**Task instructions**
Each entry is to be output as written, so that none is missing.

**Exercise data**
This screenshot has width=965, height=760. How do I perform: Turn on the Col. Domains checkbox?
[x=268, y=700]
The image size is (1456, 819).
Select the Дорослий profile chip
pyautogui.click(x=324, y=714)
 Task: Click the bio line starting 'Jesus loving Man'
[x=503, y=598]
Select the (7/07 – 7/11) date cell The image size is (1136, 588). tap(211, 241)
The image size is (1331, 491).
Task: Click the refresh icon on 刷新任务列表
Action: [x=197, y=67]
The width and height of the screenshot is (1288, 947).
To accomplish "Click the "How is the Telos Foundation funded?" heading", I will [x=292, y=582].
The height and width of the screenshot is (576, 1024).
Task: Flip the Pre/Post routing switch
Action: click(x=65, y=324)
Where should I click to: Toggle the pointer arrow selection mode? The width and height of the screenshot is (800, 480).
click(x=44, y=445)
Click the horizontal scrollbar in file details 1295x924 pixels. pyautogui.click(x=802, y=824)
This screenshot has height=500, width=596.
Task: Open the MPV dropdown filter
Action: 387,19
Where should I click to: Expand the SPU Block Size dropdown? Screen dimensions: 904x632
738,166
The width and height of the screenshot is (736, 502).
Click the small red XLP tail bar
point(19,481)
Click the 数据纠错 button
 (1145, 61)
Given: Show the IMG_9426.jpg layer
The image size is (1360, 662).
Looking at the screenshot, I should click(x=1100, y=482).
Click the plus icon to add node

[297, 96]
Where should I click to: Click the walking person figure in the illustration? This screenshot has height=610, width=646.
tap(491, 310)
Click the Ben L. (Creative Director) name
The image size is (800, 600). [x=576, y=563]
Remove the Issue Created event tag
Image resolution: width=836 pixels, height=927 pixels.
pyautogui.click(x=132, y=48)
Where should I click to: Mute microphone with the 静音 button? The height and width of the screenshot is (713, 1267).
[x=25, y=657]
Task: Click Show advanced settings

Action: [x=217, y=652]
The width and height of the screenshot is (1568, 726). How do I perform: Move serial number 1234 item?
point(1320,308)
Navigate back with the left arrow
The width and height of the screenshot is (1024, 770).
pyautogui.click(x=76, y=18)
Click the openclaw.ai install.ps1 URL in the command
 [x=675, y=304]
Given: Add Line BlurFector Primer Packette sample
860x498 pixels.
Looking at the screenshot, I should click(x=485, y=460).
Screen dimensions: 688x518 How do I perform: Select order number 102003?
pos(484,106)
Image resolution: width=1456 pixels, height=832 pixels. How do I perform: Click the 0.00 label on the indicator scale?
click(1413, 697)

**Task answer**
This screenshot has width=965, height=760. How do I perform: Turn on the Col. Domains checkbox?
[x=268, y=700]
The image size is (1456, 819).
Select the Дорослий profile chip
pyautogui.click(x=324, y=714)
 Task: Click the bio line starting 'Jesus loving Man'
[x=503, y=598]
Select the (7/07 – 7/11) date cell The image size is (1136, 588). tap(211, 241)
The image size is (1331, 491).
Task: Click the refresh icon on 刷新任务列表
Action: [x=197, y=67]
The width and height of the screenshot is (1288, 947).
To accomplish "Click the "How is the Telos Foundation funded?" heading", I will [x=292, y=582].
The height and width of the screenshot is (576, 1024).
Task: Flip the Pre/Post routing switch
Action: click(x=65, y=324)
Where should I click to: Toggle the pointer arrow selection mode? The width and height of the screenshot is (800, 480).
click(x=44, y=445)
Click the horizontal scrollbar in file details 1295x924 pixels. pyautogui.click(x=802, y=824)
This screenshot has height=500, width=596.
Task: Open the MPV dropdown filter
Action: 387,19
Where should I click to: Expand the SPU Block Size dropdown? Screen dimensions: 904x632
738,166
The width and height of the screenshot is (736, 502).
Click the small red XLP tail bar
point(19,481)
Click the 数据纠错 button
 (1145, 61)
Given: Show the IMG_9426.jpg layer
The image size is (1360, 662).
Looking at the screenshot, I should click(x=1100, y=482).
Click the plus icon to add node

[297, 96]
Where should I click to: Click the walking person figure in the illustration? This screenshot has height=610, width=646.
tap(491, 310)
Click the Ben L. (Creative Director) name
The image size is (800, 600). [x=576, y=563]
Remove the Issue Created event tag
Image resolution: width=836 pixels, height=927 pixels.
pyautogui.click(x=132, y=48)
Where should I click to: Mute microphone with the 静音 button? The height and width of the screenshot is (713, 1267).
[x=25, y=657]
Task: Click Show advanced settings

Action: [x=217, y=652]
The width and height of the screenshot is (1568, 726). How do I perform: Move serial number 1234 item?
point(1320,308)
Navigate back with the left arrow
The width and height of the screenshot is (1024, 770).
pyautogui.click(x=76, y=18)
Click the openclaw.ai install.ps1 URL in the command
 [x=675, y=304]
Given: Add Line BlurFector Primer Packette sample
860x498 pixels.
Looking at the screenshot, I should click(x=485, y=460).
Screen dimensions: 688x518 How do I perform: Select order number 102003?
pos(484,106)
Image resolution: width=1456 pixels, height=832 pixels. How do I perform: Click the 0.00 label on the indicator scale?
click(1413, 697)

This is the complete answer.